Repository files navigation

hungry-api

Checklist of all the important code in order of importance:

  • server.js: the main code for running the server
  • config.env: all our secret passwords
  • routes/instagram.js: server endpoint definitions
  • services/hungryai.js: library functions for all the main app logic
  • models: definitions of all the objects we store in Mongo
  • services/google.js: any code that calls Google APIs
  • services/instagram.js: any code that calls Instagram APIs
  • services/recommender.js: implementation of our recommender algorithm, i.e. how to predict ratings and how to update weights when we get new reviews

server.js

The Hungry AI server is basically a while loop that waits around for people to send get/put requests and figures out how to respond to them. This while loop runs on some computer owned by Railway that we pay to use. You can start this while loop by saying node server.js. The act of sending our code to Railway and telling them to run node server.js is called deployment, and Railway automatically deploys our server every time there is a push to main so be super careful when you push to main or merge in a pull request.

The server.js file itself isn't too interesting, it just sets everything up. It probably won't change that much.

config.env

This file contains all our secret passwords and as such SHOULD NEVER BE COMMITTED TO GITHUB! Mainly our Mongo, Instagram, and Google passwords. In server.js we load this package called dotenv which automatically turns these into process.env variables. So if you ever need to add a new password, add a line to config.env saying MY_PASSWORD=asdf1234 and then say process.env.MY_PASSWORD from your code.

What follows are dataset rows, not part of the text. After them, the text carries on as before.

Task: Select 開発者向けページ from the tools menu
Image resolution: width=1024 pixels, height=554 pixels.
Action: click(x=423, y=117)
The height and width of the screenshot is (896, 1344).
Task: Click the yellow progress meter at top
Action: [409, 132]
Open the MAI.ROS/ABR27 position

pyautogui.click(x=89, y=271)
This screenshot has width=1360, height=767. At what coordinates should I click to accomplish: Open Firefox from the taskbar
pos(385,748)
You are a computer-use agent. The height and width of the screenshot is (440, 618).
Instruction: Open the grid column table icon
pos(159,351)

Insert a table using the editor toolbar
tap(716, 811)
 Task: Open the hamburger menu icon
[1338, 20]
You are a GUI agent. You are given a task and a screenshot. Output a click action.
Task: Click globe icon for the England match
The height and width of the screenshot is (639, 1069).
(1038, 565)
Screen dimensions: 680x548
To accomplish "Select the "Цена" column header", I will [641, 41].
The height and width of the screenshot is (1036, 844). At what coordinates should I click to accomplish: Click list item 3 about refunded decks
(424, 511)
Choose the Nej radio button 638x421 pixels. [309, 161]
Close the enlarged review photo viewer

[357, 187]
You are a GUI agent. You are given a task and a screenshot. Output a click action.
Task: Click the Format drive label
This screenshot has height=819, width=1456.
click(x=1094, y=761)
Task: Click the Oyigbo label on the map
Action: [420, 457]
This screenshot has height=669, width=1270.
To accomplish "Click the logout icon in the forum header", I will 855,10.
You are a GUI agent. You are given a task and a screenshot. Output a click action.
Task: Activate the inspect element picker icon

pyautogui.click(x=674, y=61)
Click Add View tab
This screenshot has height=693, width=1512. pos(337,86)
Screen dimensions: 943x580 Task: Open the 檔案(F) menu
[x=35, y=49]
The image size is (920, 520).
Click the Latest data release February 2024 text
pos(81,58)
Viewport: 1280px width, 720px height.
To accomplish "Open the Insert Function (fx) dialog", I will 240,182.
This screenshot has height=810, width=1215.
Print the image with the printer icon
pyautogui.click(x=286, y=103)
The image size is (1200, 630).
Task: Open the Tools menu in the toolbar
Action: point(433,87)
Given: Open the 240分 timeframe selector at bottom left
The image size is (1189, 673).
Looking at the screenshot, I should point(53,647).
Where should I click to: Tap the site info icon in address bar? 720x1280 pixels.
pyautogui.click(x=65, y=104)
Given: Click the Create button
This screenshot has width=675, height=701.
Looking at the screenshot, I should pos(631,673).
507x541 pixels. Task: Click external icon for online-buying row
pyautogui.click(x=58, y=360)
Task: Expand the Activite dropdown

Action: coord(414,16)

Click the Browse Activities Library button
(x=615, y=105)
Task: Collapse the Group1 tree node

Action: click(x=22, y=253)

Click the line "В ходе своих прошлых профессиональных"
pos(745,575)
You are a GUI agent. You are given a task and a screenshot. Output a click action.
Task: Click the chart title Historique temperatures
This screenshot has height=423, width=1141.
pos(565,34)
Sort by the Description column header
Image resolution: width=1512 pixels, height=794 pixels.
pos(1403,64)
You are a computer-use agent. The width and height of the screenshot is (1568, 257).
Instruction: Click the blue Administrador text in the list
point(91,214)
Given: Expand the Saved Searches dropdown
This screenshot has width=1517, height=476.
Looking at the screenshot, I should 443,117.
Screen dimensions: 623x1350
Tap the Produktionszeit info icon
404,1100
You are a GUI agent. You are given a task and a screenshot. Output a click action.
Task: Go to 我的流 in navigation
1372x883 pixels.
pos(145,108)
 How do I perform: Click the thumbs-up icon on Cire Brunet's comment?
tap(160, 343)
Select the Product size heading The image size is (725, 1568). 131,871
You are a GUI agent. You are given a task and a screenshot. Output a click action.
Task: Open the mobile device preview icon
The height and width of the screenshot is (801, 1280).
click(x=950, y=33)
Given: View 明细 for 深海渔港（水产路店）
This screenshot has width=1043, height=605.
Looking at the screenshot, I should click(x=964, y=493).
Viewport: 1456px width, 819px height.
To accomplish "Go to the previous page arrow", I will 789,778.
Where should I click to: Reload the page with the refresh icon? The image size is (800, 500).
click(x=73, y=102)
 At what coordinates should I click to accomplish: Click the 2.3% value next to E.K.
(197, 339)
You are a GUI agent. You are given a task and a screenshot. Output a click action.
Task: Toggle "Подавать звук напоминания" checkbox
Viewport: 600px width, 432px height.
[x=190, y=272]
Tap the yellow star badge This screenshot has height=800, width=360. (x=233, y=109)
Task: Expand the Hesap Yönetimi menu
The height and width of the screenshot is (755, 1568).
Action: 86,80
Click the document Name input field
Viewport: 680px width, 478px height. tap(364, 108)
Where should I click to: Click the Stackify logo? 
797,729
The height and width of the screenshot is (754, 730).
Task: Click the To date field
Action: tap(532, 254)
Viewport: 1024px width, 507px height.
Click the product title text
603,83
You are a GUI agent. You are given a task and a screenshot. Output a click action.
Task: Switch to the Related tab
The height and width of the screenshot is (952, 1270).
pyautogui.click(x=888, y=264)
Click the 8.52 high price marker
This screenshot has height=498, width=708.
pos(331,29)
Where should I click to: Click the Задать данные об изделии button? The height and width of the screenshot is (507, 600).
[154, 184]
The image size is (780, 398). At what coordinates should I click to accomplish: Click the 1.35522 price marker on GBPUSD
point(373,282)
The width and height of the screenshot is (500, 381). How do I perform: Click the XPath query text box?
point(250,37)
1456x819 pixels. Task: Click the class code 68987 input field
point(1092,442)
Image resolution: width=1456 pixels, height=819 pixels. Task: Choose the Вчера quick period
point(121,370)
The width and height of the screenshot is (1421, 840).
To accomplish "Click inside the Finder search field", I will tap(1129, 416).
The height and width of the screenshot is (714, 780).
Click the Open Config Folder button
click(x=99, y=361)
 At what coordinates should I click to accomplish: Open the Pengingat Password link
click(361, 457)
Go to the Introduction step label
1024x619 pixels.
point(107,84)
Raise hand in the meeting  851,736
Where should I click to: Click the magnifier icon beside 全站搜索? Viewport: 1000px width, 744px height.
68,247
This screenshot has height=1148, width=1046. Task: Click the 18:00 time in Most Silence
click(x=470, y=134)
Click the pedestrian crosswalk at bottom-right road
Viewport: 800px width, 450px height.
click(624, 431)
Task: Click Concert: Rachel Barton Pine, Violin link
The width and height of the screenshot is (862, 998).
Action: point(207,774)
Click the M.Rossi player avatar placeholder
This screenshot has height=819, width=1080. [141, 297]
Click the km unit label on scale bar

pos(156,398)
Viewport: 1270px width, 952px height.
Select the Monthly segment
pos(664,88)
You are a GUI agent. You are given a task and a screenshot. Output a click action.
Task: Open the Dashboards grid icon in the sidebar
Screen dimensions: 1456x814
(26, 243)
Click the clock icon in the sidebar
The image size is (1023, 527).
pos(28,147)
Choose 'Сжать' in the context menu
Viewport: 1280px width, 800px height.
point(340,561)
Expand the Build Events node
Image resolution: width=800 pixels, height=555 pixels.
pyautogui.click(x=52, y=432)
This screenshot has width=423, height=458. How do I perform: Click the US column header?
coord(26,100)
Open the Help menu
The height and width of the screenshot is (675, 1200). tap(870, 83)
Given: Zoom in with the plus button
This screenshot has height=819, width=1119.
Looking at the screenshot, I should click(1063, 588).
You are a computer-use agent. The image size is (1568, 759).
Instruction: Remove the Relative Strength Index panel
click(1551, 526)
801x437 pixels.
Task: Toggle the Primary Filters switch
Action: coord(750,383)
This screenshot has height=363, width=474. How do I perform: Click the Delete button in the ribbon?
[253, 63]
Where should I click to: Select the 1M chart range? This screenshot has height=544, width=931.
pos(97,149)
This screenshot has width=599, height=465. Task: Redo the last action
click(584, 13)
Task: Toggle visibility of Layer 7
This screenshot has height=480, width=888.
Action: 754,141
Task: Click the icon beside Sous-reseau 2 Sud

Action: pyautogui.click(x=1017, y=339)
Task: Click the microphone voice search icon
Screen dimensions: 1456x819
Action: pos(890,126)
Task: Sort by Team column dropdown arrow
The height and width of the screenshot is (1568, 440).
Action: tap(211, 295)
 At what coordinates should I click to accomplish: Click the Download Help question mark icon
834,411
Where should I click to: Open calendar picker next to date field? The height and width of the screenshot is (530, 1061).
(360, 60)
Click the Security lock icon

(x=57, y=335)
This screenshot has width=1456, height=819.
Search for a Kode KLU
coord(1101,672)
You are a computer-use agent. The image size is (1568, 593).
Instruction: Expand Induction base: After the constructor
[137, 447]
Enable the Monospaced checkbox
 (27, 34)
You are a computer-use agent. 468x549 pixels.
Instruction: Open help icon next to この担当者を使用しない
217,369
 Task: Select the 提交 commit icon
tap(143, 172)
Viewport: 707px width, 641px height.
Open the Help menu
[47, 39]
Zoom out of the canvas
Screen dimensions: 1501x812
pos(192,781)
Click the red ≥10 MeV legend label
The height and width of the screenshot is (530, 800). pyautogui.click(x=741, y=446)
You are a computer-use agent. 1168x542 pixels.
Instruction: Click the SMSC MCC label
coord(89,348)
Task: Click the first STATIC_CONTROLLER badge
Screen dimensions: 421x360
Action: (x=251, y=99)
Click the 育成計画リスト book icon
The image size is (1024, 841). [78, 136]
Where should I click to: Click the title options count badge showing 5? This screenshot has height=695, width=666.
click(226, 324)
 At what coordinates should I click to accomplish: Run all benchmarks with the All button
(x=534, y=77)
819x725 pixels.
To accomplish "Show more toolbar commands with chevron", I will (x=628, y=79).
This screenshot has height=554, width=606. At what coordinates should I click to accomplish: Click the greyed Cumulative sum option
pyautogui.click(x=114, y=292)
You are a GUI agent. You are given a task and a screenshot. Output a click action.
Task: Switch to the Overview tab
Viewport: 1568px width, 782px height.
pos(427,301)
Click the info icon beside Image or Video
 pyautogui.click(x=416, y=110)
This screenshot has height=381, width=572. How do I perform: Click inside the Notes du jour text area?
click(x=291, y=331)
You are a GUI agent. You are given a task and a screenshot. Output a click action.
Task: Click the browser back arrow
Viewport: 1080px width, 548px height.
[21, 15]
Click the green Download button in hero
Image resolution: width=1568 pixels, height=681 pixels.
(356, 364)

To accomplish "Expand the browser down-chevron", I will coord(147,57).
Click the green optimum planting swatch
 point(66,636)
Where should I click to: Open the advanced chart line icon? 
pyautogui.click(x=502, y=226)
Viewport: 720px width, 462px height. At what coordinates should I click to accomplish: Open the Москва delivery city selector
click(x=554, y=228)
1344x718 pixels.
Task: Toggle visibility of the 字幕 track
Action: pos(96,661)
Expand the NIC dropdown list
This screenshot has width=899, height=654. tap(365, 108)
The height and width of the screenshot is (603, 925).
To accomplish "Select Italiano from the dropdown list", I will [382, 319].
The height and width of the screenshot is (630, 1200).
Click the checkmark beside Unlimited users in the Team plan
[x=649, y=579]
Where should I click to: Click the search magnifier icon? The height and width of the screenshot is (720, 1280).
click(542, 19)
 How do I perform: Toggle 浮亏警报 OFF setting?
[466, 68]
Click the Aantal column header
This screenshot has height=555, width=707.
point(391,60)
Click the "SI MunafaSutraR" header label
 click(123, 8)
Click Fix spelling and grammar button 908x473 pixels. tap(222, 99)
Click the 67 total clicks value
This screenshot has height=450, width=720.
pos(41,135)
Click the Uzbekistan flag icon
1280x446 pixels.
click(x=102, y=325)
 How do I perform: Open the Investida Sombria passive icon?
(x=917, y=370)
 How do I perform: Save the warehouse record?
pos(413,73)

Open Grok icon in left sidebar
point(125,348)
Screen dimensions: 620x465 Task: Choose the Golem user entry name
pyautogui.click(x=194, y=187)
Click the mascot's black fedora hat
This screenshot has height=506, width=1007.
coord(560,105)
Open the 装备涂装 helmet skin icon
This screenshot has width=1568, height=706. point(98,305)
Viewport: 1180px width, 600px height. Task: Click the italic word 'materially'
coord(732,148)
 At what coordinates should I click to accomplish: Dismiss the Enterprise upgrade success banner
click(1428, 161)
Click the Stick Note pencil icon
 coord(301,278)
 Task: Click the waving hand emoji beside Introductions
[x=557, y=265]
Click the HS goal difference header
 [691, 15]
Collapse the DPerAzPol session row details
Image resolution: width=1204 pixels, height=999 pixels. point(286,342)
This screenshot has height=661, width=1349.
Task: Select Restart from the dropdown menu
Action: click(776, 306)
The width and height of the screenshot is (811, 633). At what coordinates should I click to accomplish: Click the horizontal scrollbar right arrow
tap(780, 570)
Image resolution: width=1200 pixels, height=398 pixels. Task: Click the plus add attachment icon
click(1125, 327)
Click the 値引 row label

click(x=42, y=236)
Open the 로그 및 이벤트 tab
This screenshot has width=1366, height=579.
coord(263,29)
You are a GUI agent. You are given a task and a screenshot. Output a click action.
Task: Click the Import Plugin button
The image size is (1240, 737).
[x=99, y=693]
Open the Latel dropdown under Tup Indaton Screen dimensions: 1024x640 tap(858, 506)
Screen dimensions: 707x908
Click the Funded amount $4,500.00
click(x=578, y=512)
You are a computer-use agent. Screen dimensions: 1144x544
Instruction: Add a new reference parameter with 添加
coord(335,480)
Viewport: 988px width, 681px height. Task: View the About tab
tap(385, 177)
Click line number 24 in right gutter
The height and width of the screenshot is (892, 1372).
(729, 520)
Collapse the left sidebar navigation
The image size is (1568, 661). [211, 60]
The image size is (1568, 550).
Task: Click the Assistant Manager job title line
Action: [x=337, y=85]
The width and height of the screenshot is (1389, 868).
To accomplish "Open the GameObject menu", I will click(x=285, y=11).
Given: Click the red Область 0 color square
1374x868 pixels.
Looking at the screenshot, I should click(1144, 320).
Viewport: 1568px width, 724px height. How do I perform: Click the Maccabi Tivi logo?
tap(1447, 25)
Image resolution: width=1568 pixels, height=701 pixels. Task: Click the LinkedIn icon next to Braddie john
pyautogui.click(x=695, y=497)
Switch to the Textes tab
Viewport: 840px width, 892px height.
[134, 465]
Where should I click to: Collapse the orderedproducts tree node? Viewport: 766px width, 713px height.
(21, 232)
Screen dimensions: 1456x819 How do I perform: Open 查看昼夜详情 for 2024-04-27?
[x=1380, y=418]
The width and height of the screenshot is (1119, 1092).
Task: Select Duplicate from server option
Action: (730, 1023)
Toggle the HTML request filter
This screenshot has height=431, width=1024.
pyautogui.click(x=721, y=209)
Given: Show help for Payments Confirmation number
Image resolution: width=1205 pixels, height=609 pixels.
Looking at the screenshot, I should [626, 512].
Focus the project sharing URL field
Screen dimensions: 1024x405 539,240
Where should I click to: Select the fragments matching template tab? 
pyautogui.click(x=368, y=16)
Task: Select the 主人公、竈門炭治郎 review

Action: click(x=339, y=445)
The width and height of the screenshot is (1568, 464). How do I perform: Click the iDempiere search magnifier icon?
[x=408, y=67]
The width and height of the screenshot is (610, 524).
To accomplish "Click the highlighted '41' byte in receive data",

To put these passwords into Railway, click on the Variables tab and insert them there. Careful, because updating a Variable also redeploys the server.

routes/instagram.js

This file contains all the endpoints of the server, meaning the URLs where you perform get/post requests. These are Express objects that take two arguments: (1) the URL of where to get/post (2) what function to call when you get one of those requests.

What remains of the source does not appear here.